Closed ylemoigne closed 4 years ago
vietj
commented
4 years ago can you point out where this is the default ? this JEP says that now PKCS12 is the new default https://openjdk.java.net/jeps/229 , so it's not clear to me whether it's useful to support JCEKS in practice.
ylemoigne
commented
4 years ago You're right. I read it somewhere while playing with vertx and clustering, and trusted the doc, but it's not the default. (But I can't find where I read it)
Anyway, it's still usefull as some api require JKS and other JCEKS and it's painfull to maintain 2 keystore (for use case where you want to share some keys).
And it would be more consistent inside vertx as the JWT auth doc use jceks.
This said, if you think it's not very usefull, I can live with it. My precise usecase is : "The ops who manage the app in prod have some difficulties to remember distinct procedure to generate the store with the right format depending on the usage and don't like reading the doc to remember".
vietj
commented
4 years ago I think we could have the option code provide the KeyStore so one could provide its own option to do that ?
ylemoigne
commented
4 years ago Yes good idea.
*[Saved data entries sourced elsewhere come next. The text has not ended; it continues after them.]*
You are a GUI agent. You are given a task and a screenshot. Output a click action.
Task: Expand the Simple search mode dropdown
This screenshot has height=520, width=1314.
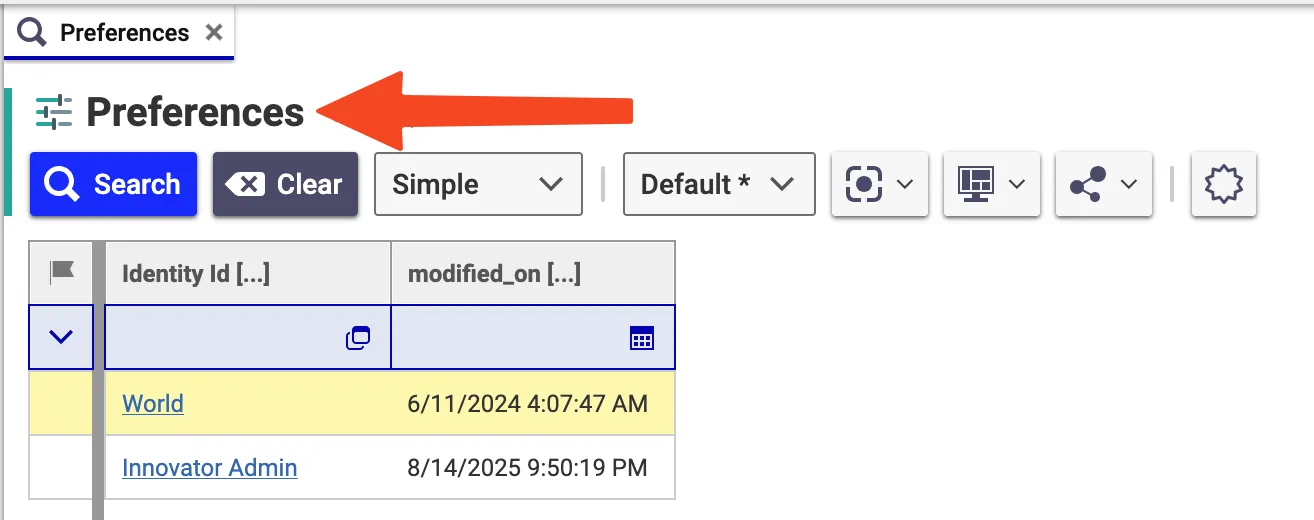click(478, 184)
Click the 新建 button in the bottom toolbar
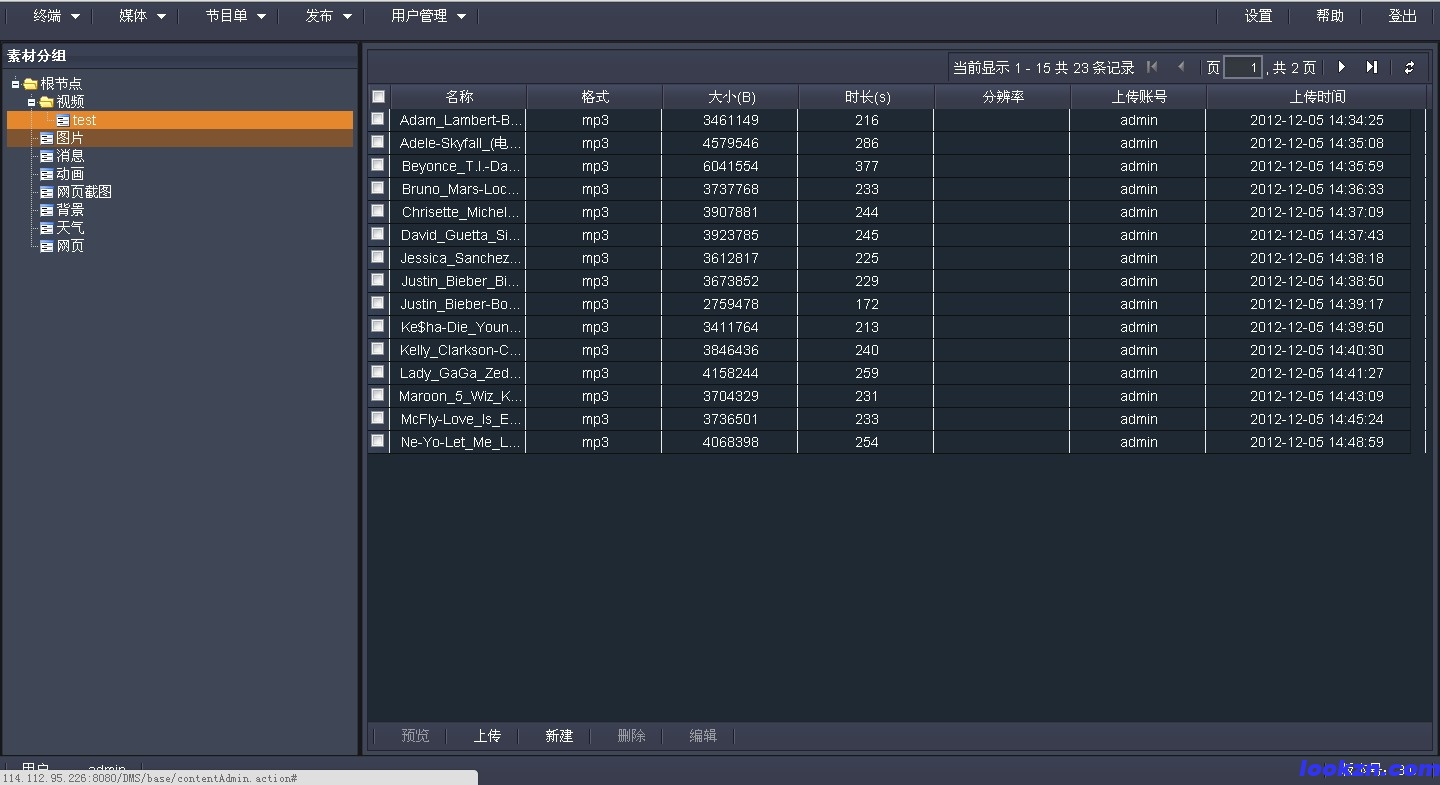Screen dimensions: 1440x785 [x=559, y=736]
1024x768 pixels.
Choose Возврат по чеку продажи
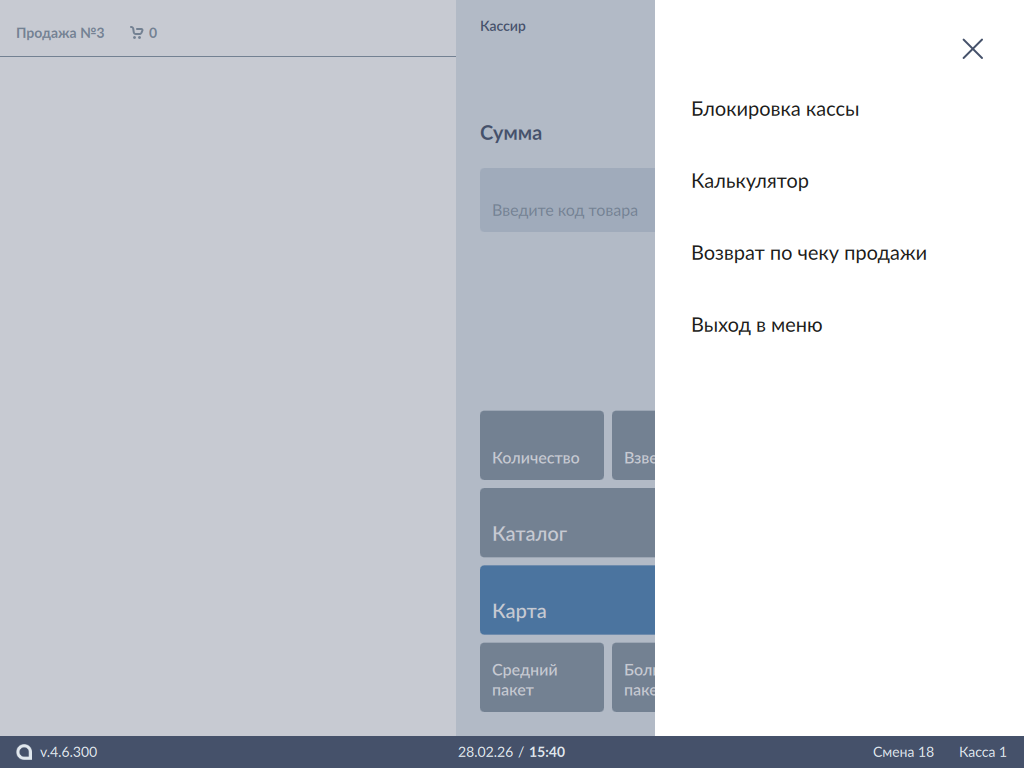click(x=808, y=254)
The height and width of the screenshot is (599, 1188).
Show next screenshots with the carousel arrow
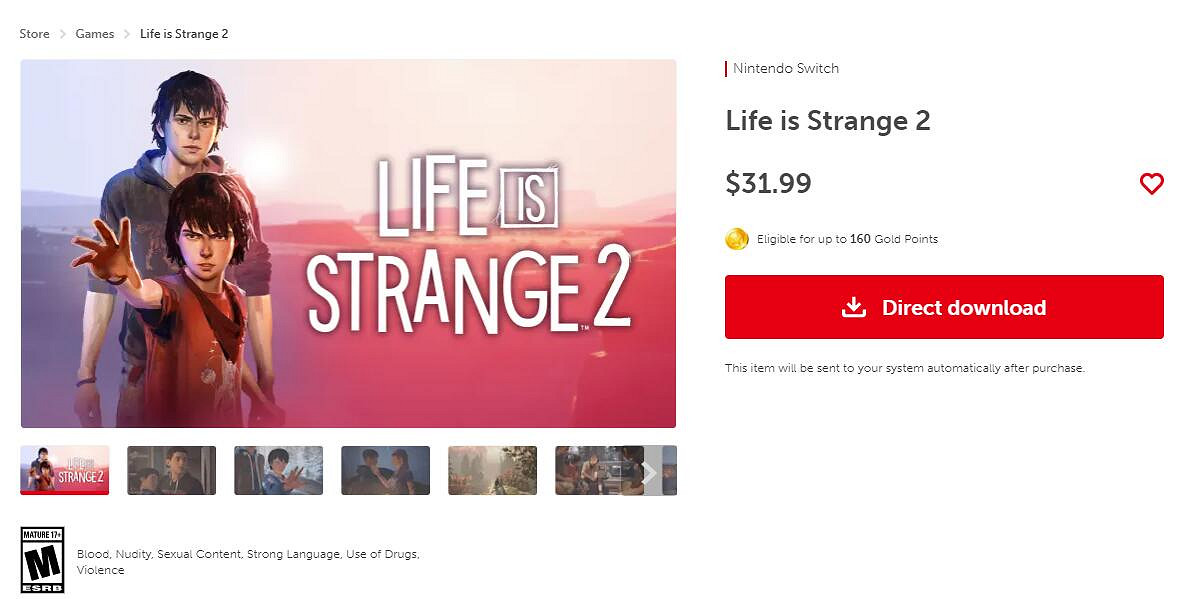coord(649,471)
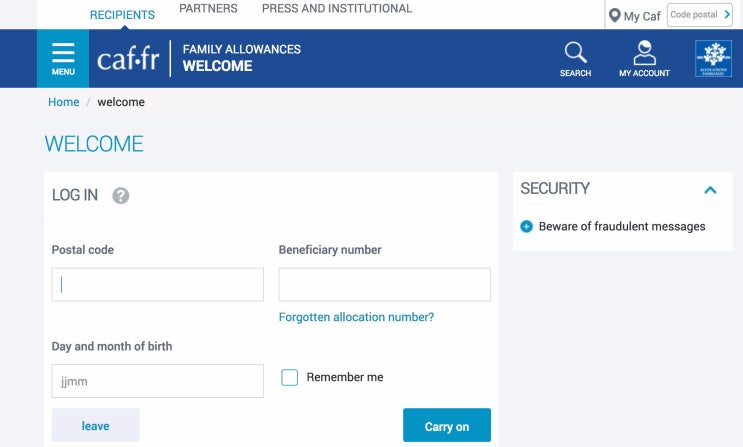743x447 pixels.
Task: Submit the Code postal arrow
Action: pos(727,15)
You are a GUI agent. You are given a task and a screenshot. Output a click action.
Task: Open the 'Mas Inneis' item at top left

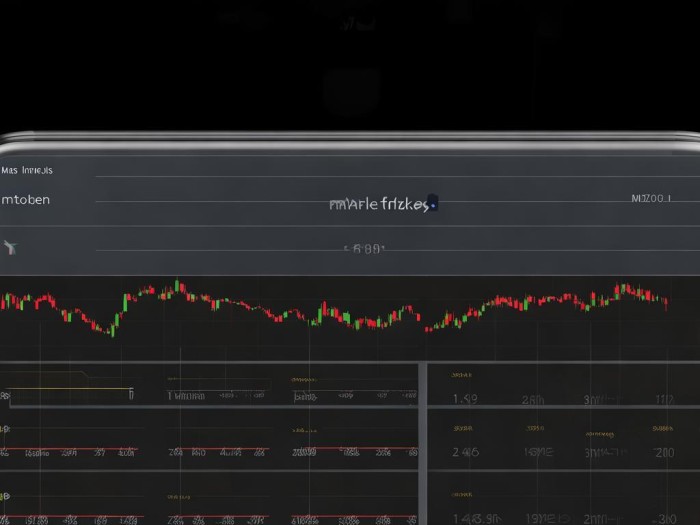coord(28,171)
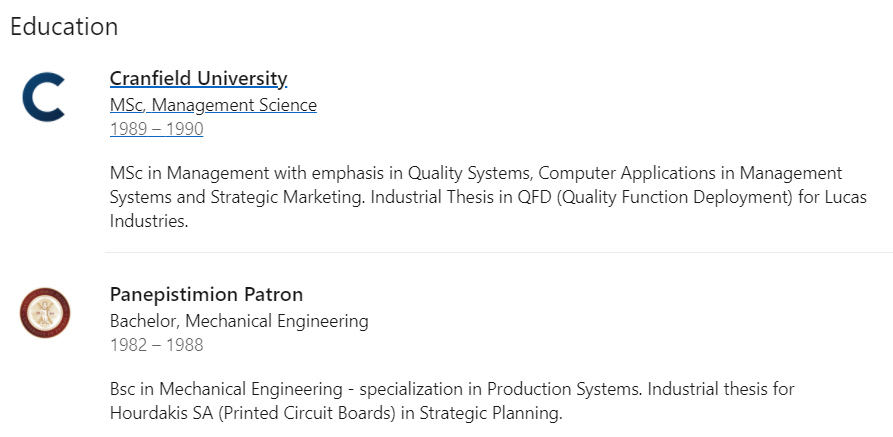Click the MSc, Management Science link

[213, 105]
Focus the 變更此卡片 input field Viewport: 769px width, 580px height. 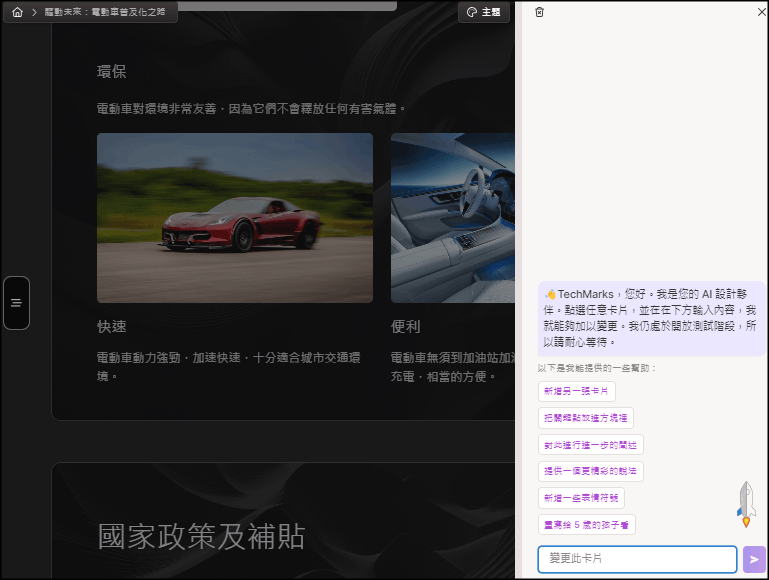(x=637, y=559)
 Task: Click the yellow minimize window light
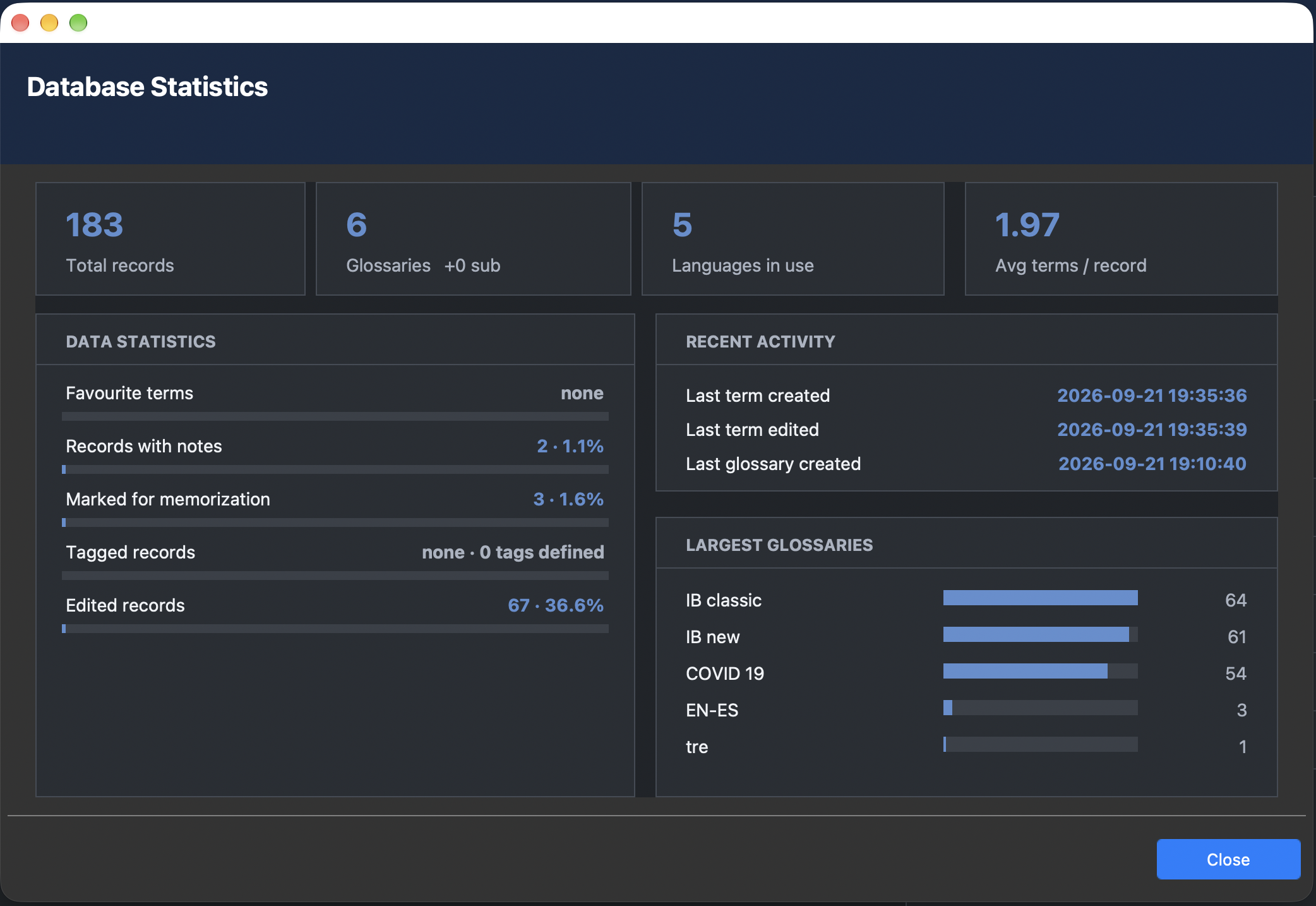[x=49, y=23]
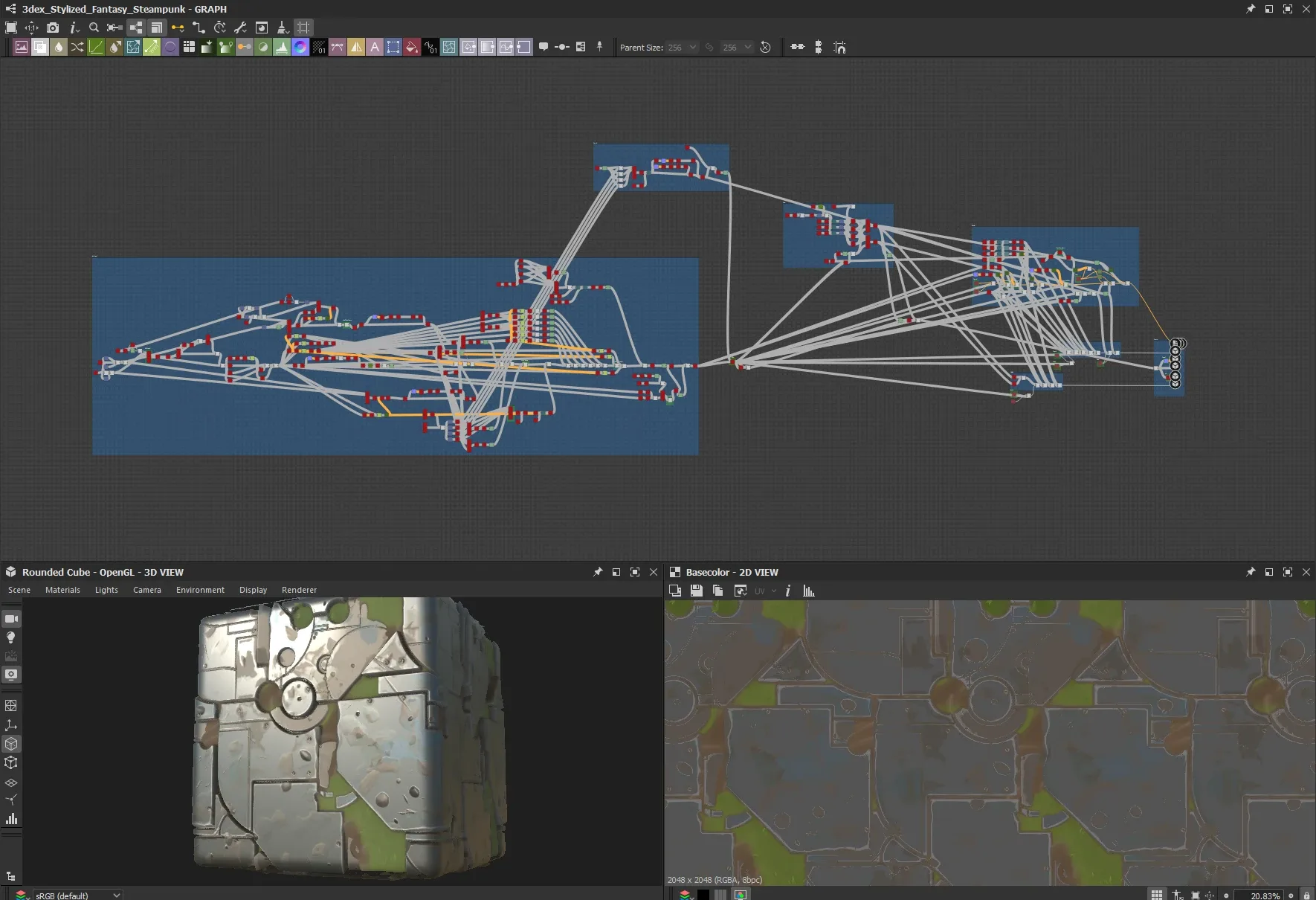This screenshot has width=1316, height=900.
Task: Open the Environment menu in 3D view
Action: 200,590
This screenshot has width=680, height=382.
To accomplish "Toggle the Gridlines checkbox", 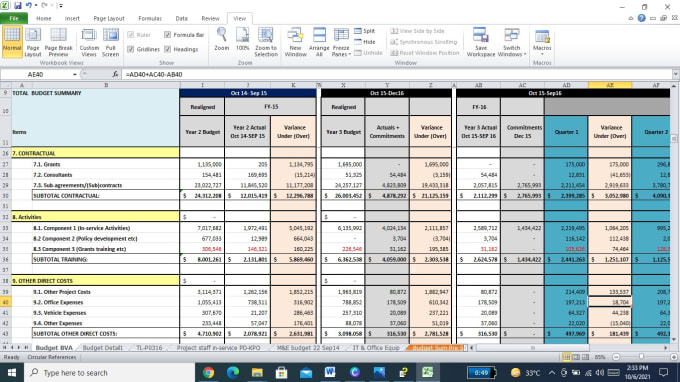I will click(131, 49).
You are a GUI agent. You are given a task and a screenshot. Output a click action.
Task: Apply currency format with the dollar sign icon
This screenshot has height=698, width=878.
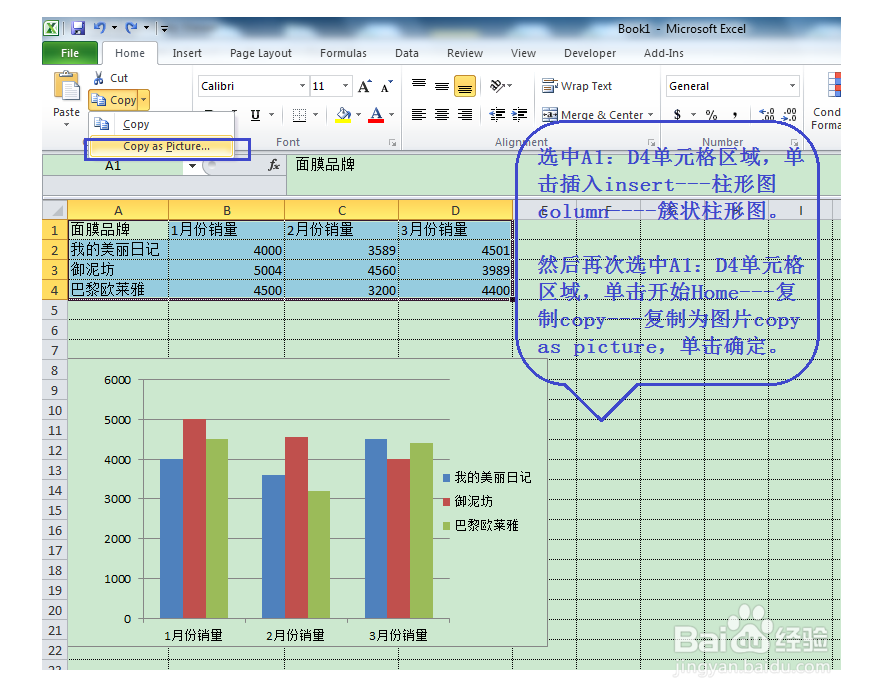pos(676,113)
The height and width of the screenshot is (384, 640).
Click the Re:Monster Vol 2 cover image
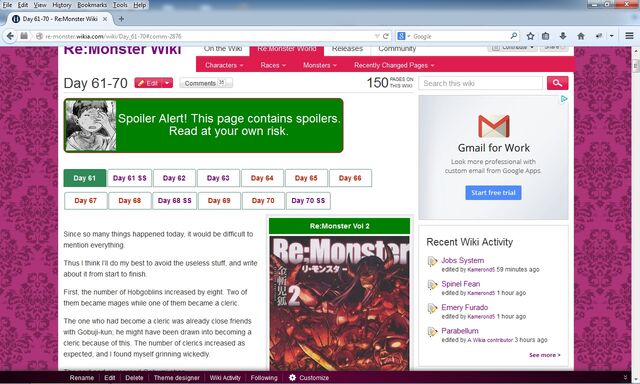339,303
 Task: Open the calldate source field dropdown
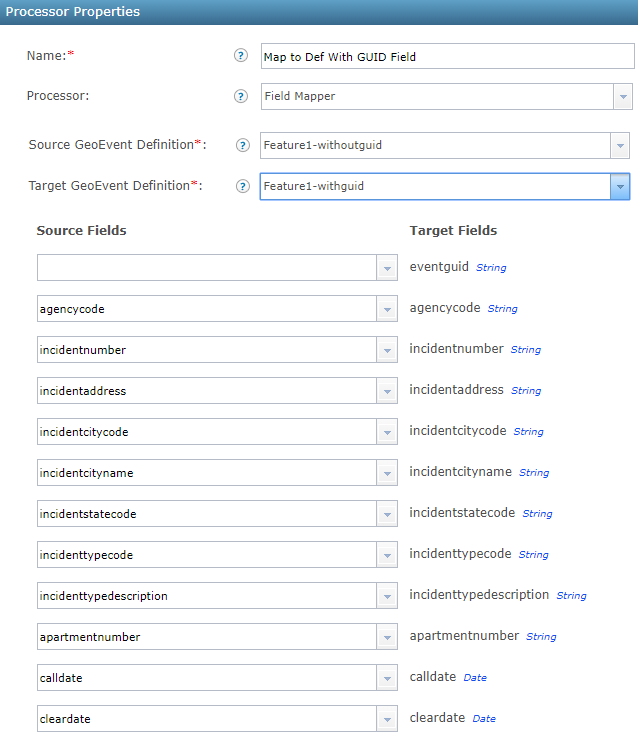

It's more open/flexible.
pmlopes
commented
4 years ago @ylemoigne vertx auth keystores have been refactored for 4.0, it now allows any kind of keystore and defaults to the JDK default one (not necessarily JCEKS)
Version
Not present in 3.8.5
Context
JCEKS is now the default format for java keytool. Adding support for it in
io.vertx.core.net.impl.KeyStoreHelperwill avoid keystore file proliferation.